As a post-menopausal woman, I’m no longer directly impacted by the twists and turns of abortion debates and legislation. During my fertile years, I was privileged to live in areas where reliable contraception was available and reproductive options were improving. I was blessed with two much-wanted, much-loved children and a long-term partner who helped provide both material and emotional support as we navigated the great adventure of parenting. Once our children were past their most vulnerable years, I chose to end my fertility early, in part to avoid overpopulating an already human-crowded planet.
Therefore my initial strong reaction to coverage of the “fetal heartbeat bill” passed recently in neighboring South Carolina surprised me. This particular fight has long since been joined by still-fertile women. I have no direct interest. Why, then, did a still photo of South Carolina governor Henry Dargan McMaster, an older somewhat sanctimonious male, white, signing South Carolina’s Senate Bill 1 while surrounded by other mostly older men, mostly white, plus a few women, rankle me so? On reflection, I suspect it’s a combination of personal and societal history.
Until after I was grown and married, I had little notion what abortion was. After a 1973 U.S. Supreme Court decision legalized abortions under certain circumstances, protracted legal and political battles erupted. Political candidates and office holders were sometimes judged primarily or solely based on their stance on this one issue. Through decades of debate, I’ve been exposed to lots of “pro-life” and “pro-choice” publicity. Arguments at both extremes disturb me. I lean toward a “pro-choice” stance, but remember, too, the moral ambiguity captured in author Gwendolyn Brooks’ haunting 1945 poem “The Mother” (https://www.poetryfoundation.org/poems/43309/the-mother-56d2220767a02).
In early 1975, when my husband dropped me off to get a pregnancy test at a women’s health clinic, to confirm what we both hoped would be true, I had to walk a gauntlet of anti-abortion protesters shouting, waving signs, and thrusting literature into my hands about the sanctity of all life. It did not seem to occur to these zealots that a women’s health clinic might perform services other than abortions. Their brochures contained images of a generic early-term fetus. In decades since, while driving through parts of the U.S. South, I’ve seen similar fetal images on huge roadside billboards. One even advertised a “pro-life registrar of wills.”

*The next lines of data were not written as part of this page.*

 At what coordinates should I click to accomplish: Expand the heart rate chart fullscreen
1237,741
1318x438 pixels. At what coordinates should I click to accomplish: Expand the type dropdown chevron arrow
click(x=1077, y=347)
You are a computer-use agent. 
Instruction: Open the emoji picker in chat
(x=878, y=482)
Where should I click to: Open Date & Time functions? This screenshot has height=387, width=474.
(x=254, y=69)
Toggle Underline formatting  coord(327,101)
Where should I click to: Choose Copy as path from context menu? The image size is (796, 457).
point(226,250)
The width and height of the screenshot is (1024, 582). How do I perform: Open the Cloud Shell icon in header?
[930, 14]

The particular legislation just passed in South Carolina does not directly penalize women seeking abortions, but makes performing an abortion after a “detectable heartbeat” (typically between 6 and 8 weeks of gestation) a felony, with possible hefty fines and up to two years of jail time. The South Carolina bill is among a number of recent bills, most enacted in poorer Southern states, circumscribing legal abortions to the point that they become nearly inaccessible to poor and at-risk women.
Globally, both the incidence of abortion and the legal restrictions placed on it have been declining in recent years, with only five countries (El Salvador, Nicaragua, the Dominican Republic, Chile, and Malta) placing total or near-total bans on the procedure. Between 1994 and 2014, the incidence of abortion in industrialized countries declined 19%. Rates of abortion are roughly comparable worldwide, whatever a particular nation’s abortion policy—estimated at between 34 and 37 per thousand women annually. (For more information, see https://www.thelancet.com/pdfs/journals/lancet/PIIS0140-6736(16)30380-4.pdf). What differs markedly are the rates of maternal injury and death resulting from unsafe abortions (see https://www.who.int/health-topics/abortion#tab=tab_2).

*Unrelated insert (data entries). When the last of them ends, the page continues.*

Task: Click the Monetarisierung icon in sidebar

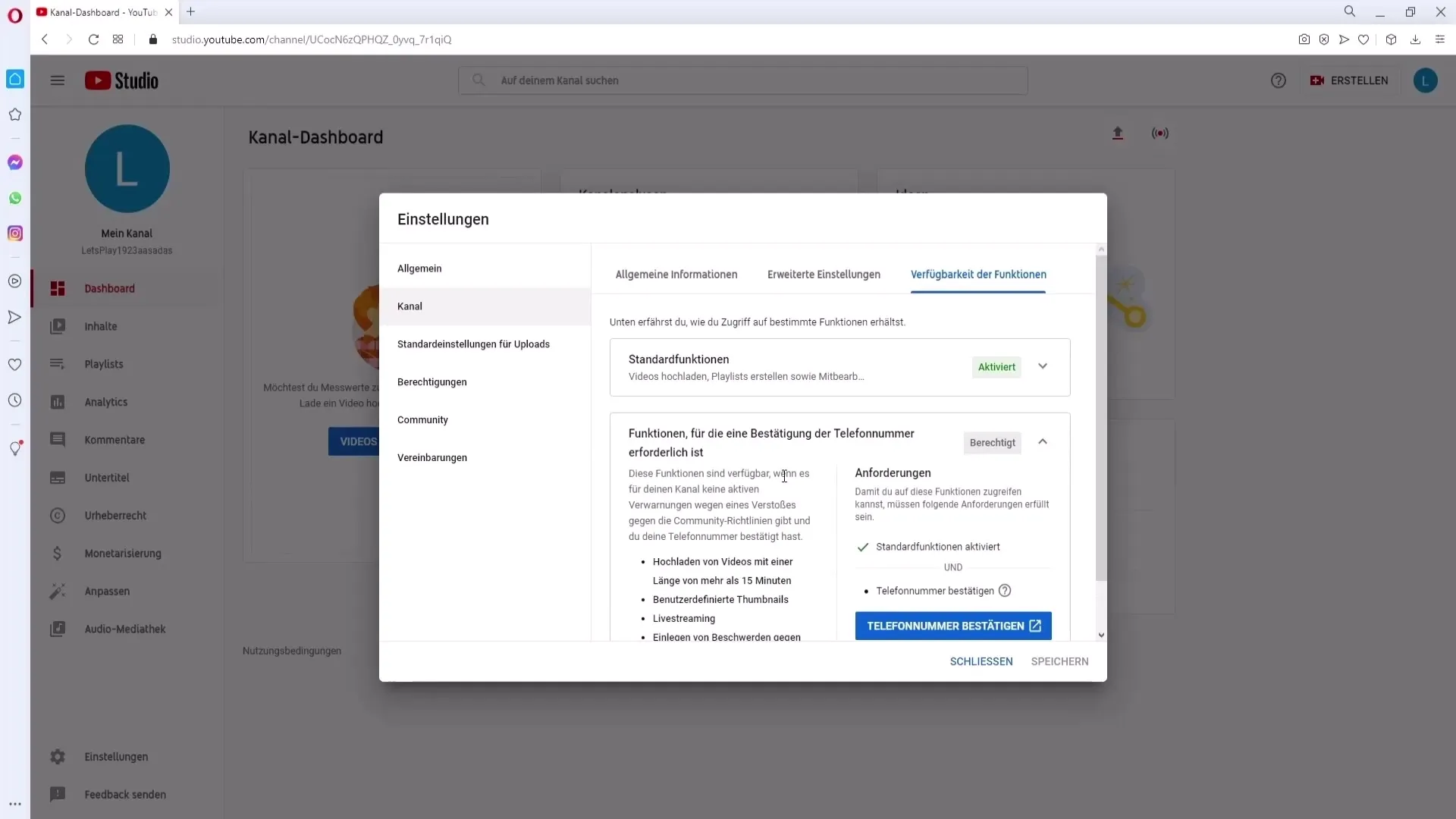Action: (57, 553)
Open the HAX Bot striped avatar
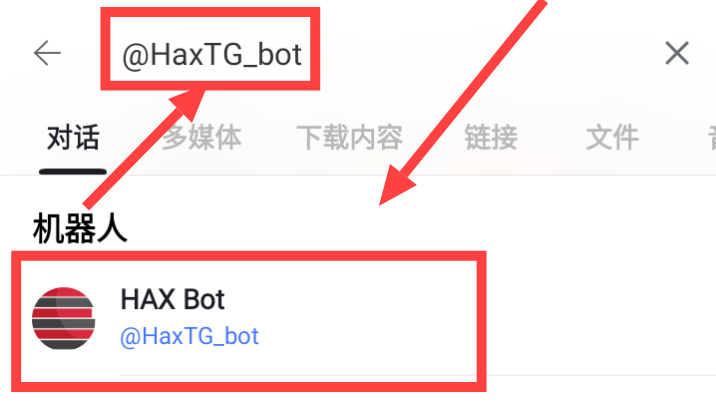The height and width of the screenshot is (404, 716). pos(63,318)
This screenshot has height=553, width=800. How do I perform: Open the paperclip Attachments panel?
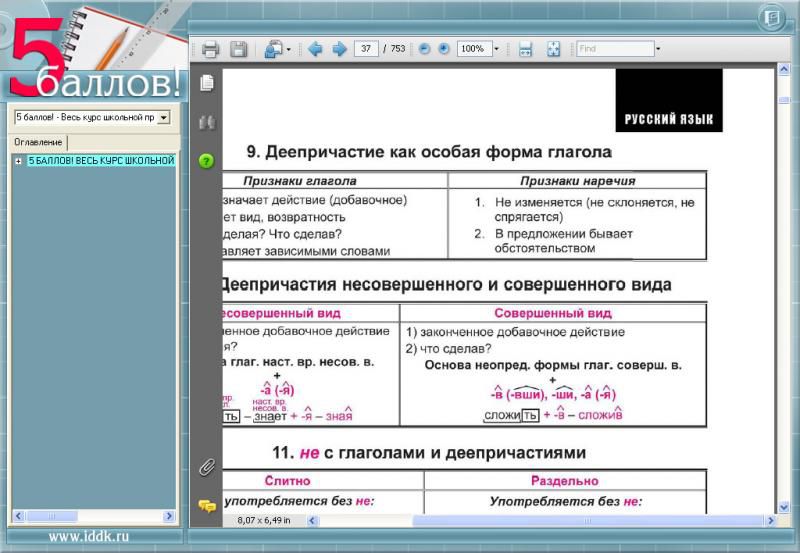pos(206,467)
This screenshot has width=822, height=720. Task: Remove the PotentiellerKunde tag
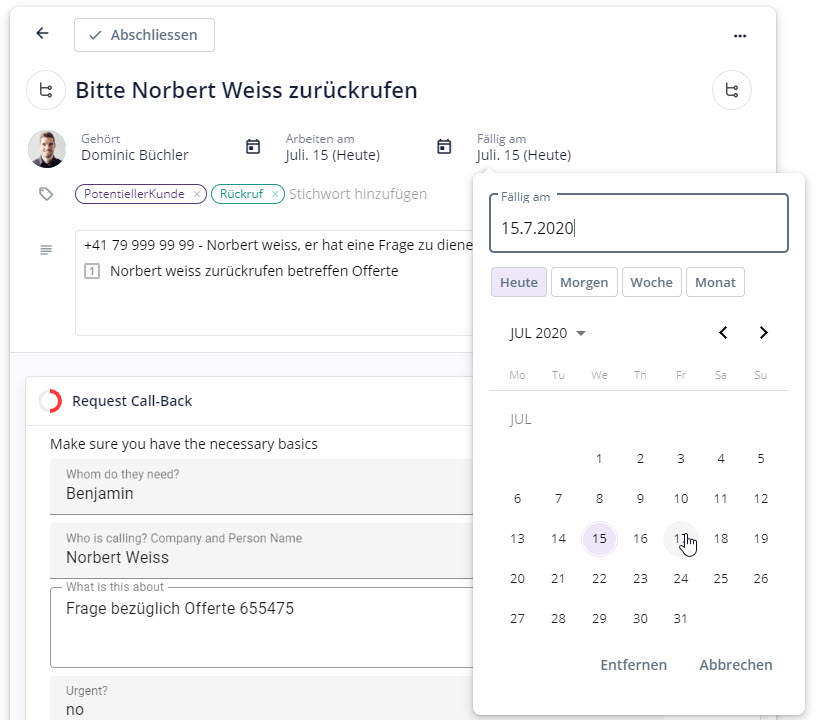pyautogui.click(x=197, y=194)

What has often non-plussed me about the abortion debate, in the U.S. and globally, is how much it tries to compartmentalize the period of gestation, making it ostensibly separate from the periods before and after a pregnancy. Though alternative pregnancy options such as surrogacy, in vitro fertilization, and even transgender pregnancy are becoming more available in industrialized countries (though hugely expensive), the proportion of such pregnancies is small. The vast majority of fetuses are the result of male/female intercourse.
What about the fathers-to-be? What are their roles? What legislation impacts them? More to the point, once a baby is born, what support is provided by someone other than the mother, be it another family member or an institution? We can too often seem lax in our efforts to provide the “village” it takes to raise a child. In 2021, I can find myself juxtaposing fetal images with images of starving children in war-torn Yemen, their heads disproportionately large in comparison to their shriveled bodies (https://www.usnews.com/news/world/articles/2021-01-04/yemeni-boy-ravaged-by-hunger-weighs-7-kg).

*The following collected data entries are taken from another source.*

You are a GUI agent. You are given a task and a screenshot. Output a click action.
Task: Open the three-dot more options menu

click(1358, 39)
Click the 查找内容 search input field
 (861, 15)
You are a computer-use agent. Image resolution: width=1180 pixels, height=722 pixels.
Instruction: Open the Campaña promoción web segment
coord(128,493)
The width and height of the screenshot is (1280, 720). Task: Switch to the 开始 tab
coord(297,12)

On this International Women’s Day, I can applaud some of the improvements made in fetal, maternal, and child health globally. I can honor SC Governor McMaster’s wife and daughter. I can listen to the beating of my own heart. I can honor women’s choices around the issue of childbearing, while I hope and work for a society that concentrates less on what happens inside the womb and more on what happens in the world into which babies are born.